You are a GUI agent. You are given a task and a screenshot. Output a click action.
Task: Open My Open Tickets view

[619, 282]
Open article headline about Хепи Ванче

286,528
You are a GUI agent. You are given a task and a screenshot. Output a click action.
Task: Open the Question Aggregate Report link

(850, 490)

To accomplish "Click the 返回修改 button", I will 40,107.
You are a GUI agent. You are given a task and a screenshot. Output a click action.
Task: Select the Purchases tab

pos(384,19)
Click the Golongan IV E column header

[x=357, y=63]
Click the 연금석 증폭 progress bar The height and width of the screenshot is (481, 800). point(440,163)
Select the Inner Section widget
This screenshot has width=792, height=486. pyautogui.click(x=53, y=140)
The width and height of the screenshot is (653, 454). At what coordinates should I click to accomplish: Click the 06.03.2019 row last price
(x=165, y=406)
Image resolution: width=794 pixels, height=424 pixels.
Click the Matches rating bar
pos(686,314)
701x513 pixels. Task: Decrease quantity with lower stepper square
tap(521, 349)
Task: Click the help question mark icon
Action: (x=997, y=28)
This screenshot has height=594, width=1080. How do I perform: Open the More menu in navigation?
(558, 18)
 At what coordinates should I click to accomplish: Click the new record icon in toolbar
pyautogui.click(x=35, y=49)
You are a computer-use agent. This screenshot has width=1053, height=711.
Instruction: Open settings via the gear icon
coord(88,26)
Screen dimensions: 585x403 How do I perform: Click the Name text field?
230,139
═══
### WORK INSTRUCTION
I'd like the lines above from the one with "Select the Inner Section widget" up to and including the one with "Image resolution: width=794" copied exactly, with no other lines.

### EXERCISE SOLUTION
Select the Inner Section widget
This screenshot has width=792, height=486. pyautogui.click(x=53, y=140)
The width and height of the screenshot is (653, 454). At what coordinates should I click to accomplish: Click the 06.03.2019 row last price
(x=165, y=406)
Image resolution: width=794 pixels, height=424 pixels.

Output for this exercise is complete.